» **Given data**:

+++++

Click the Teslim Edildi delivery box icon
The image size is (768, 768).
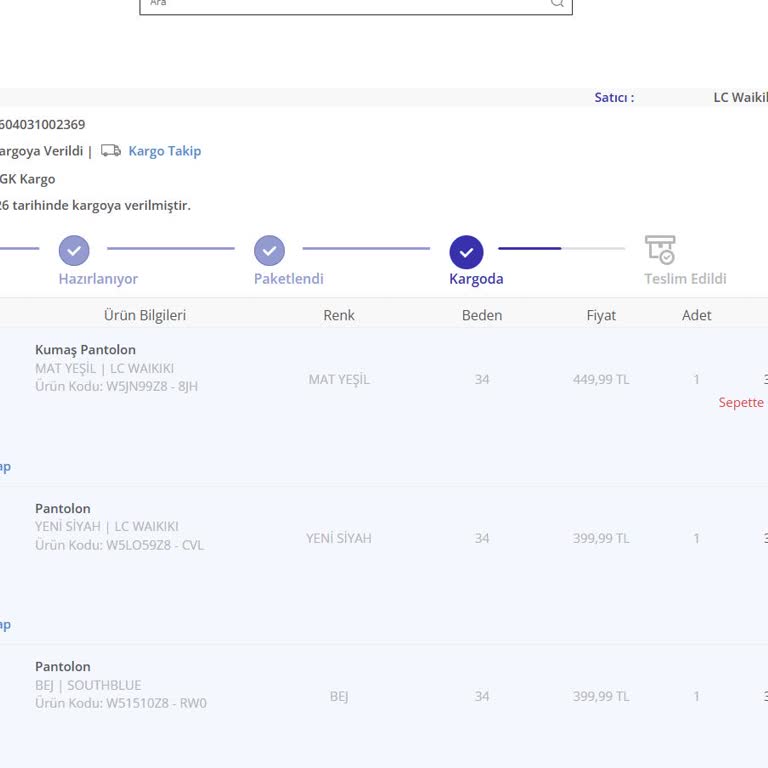[660, 249]
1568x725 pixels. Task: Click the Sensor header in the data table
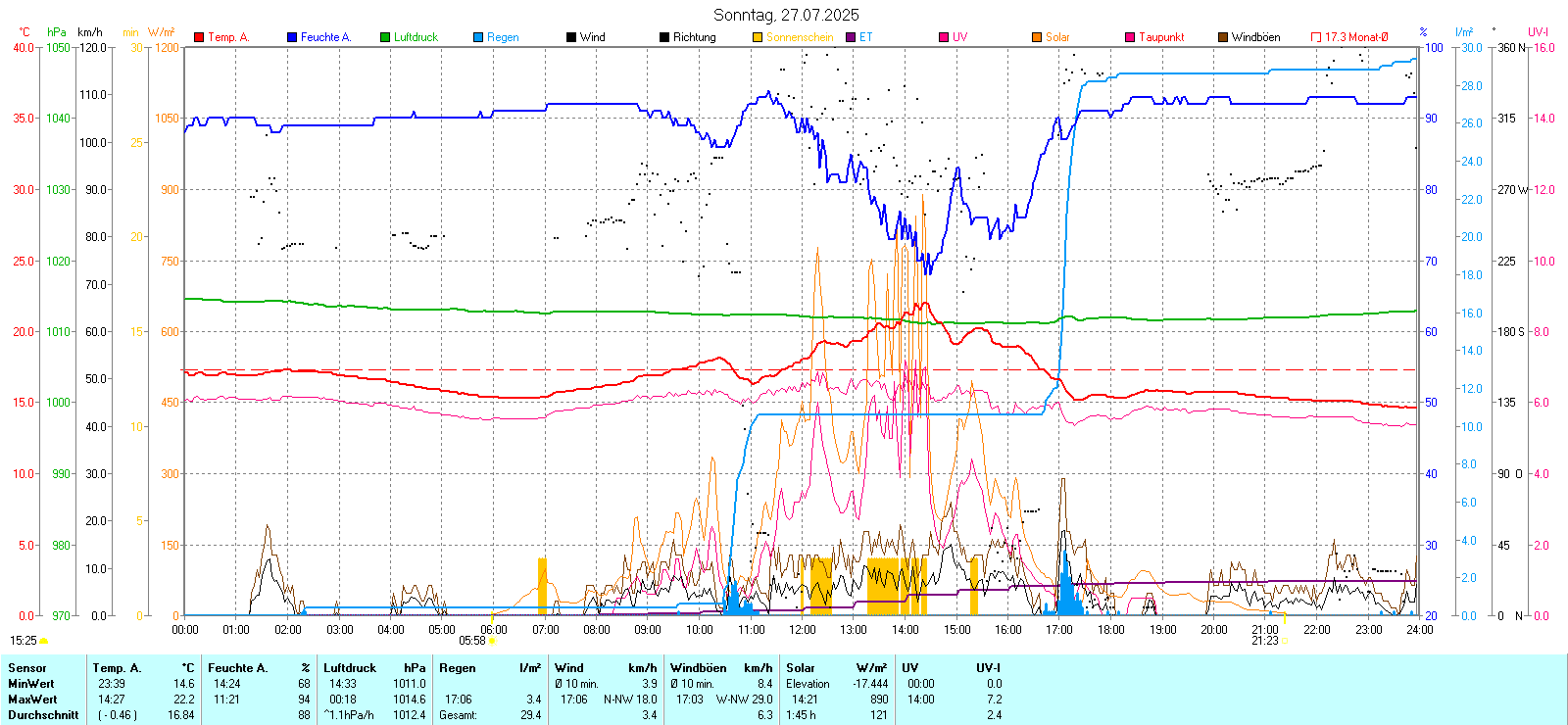point(27,668)
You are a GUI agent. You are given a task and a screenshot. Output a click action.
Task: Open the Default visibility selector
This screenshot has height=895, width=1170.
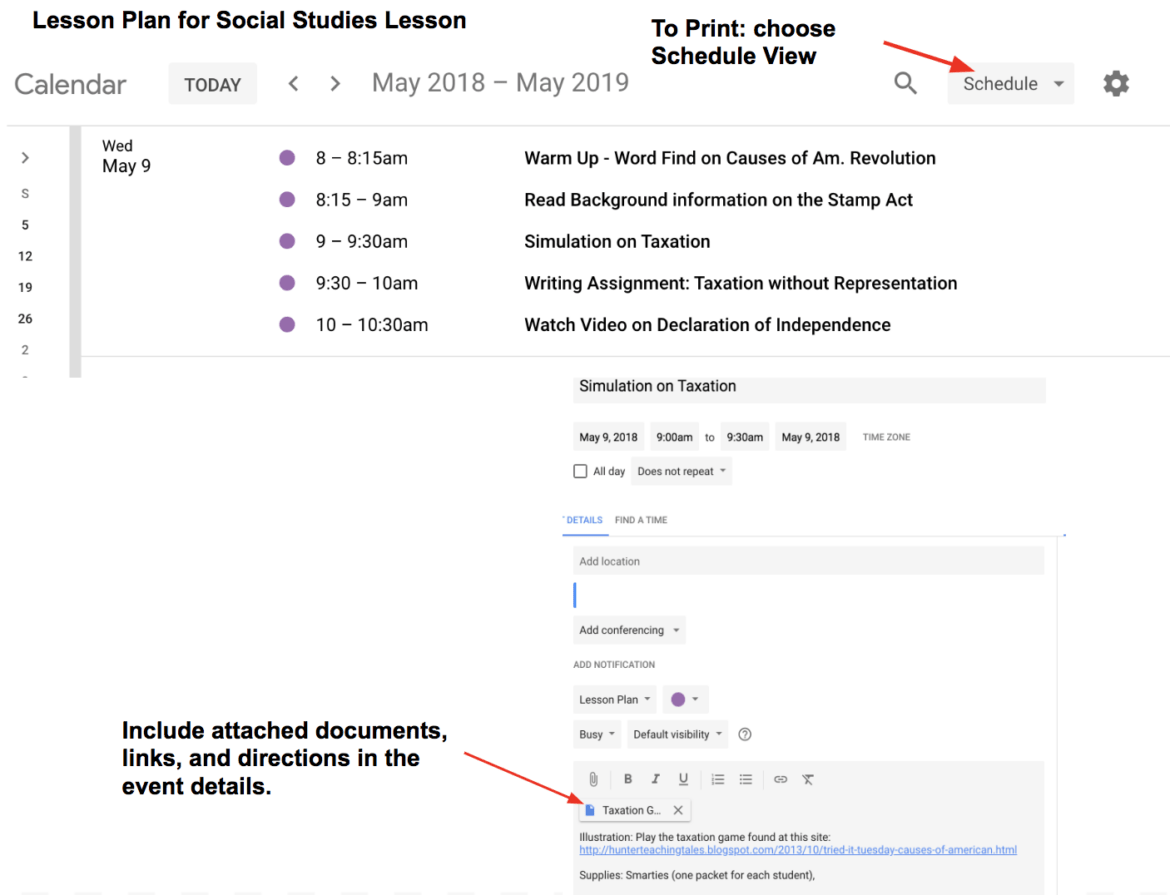[677, 734]
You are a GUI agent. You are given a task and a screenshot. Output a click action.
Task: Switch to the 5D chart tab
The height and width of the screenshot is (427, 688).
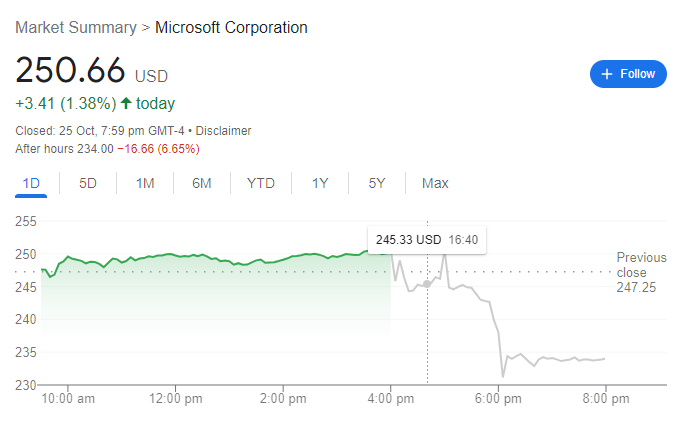click(88, 183)
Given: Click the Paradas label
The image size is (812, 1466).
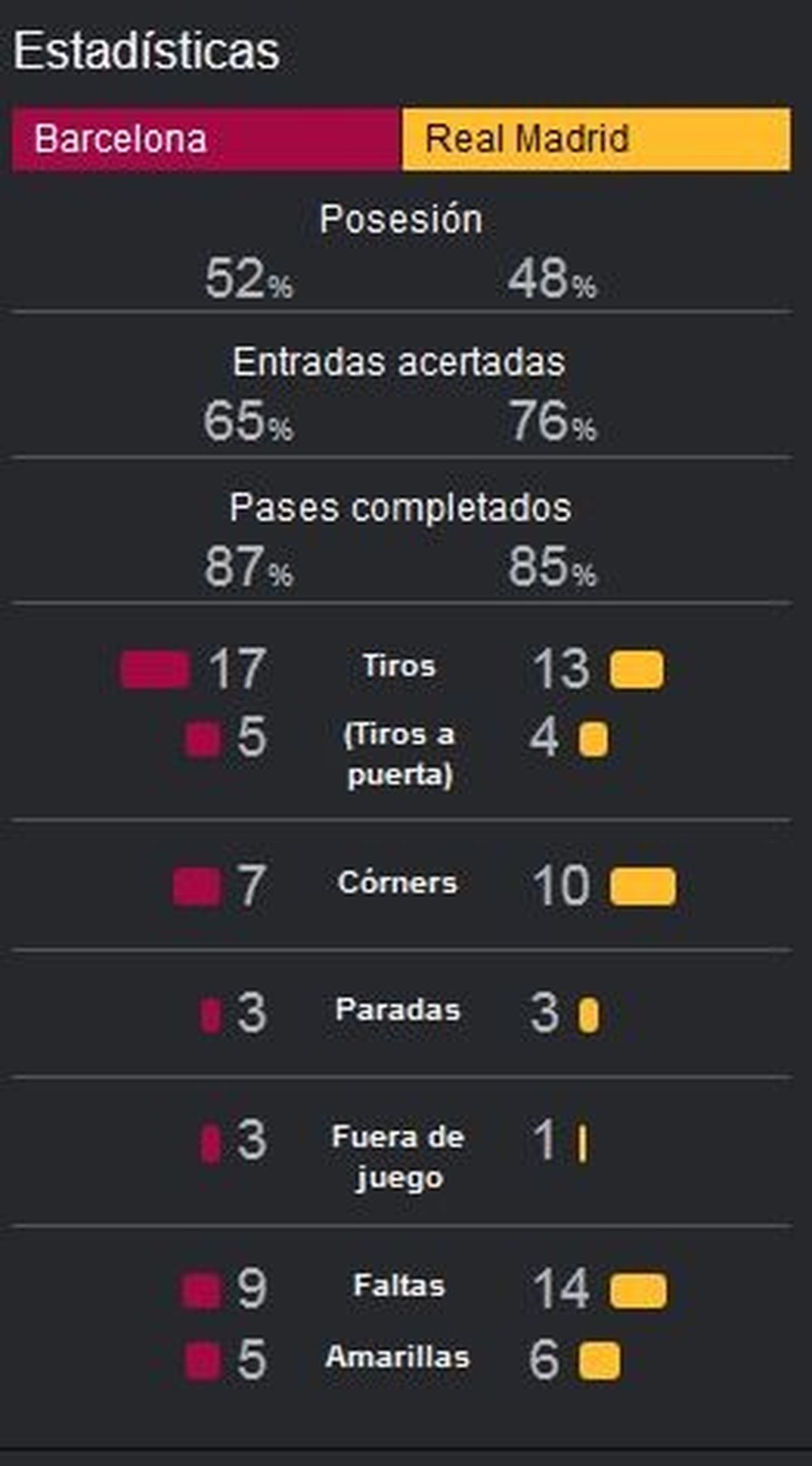Looking at the screenshot, I should click(x=398, y=1010).
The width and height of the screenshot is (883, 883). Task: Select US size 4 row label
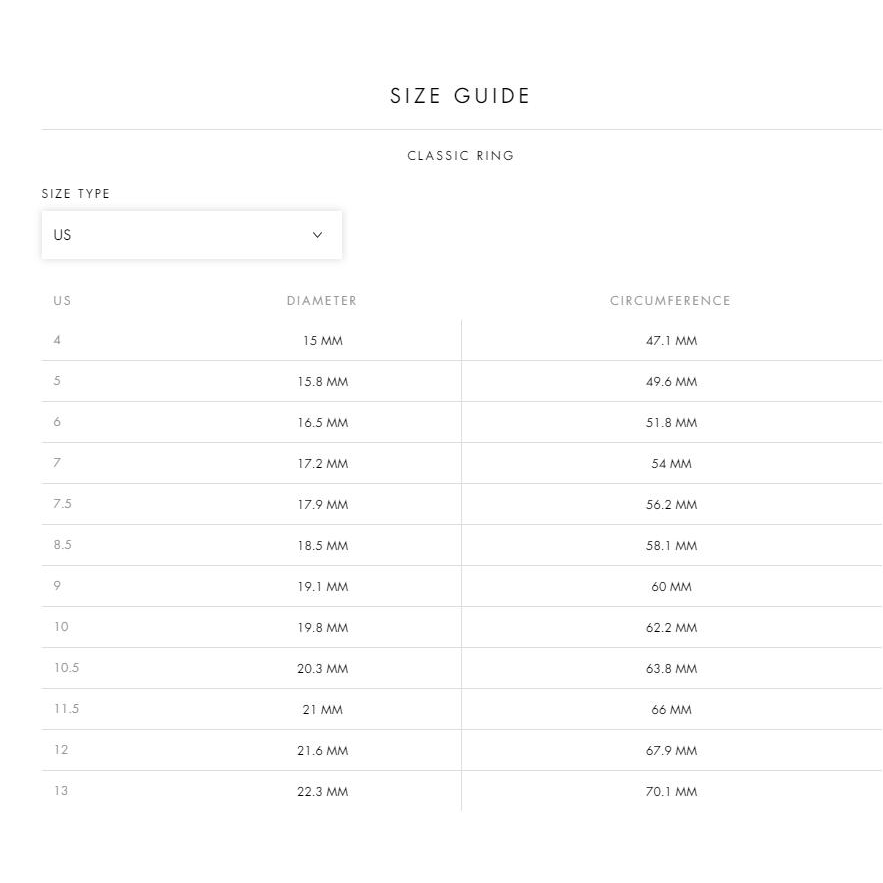pos(57,340)
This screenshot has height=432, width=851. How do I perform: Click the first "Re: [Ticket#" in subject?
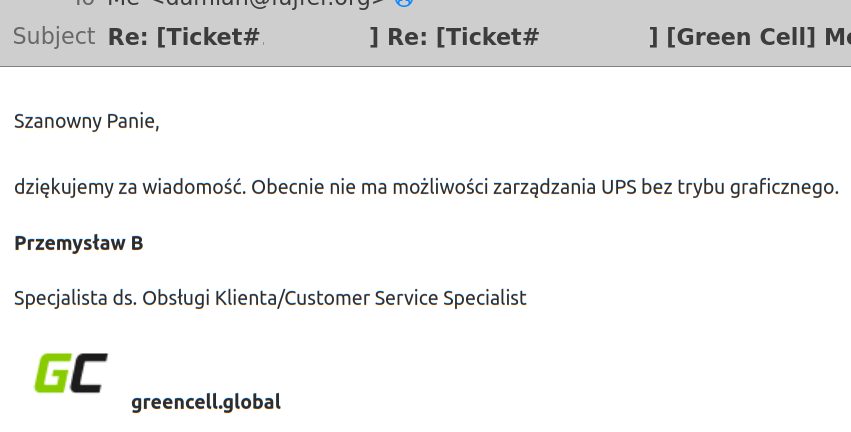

+++++

Every line above should be reproduced exactly, please, with no pictures included.

Click the Teslim Edildi delivery box icon
The image size is (768, 768).
[660, 249]
1568x725 pixels. Task: Click the Sensor header in the data table
point(27,668)
You are a GUI agent. You are given a task and a screenshot. Output a click action.
Task: Open the Default visibility selector
This screenshot has height=895, width=1170.
[677, 734]
You are a GUI agent. You are given a task and a screenshot. Output a click action.
Task: Switch to the 5D chart tab
The height and width of the screenshot is (427, 688).
click(88, 183)
Given: Click the Paradas label
The image size is (812, 1466).
Looking at the screenshot, I should click(x=398, y=1010).
The width and height of the screenshot is (883, 883). Task: Select US size 4 row label
pos(57,340)
This screenshot has height=432, width=851. How do I perform: Click the first "Re: [Ticket#" in subject?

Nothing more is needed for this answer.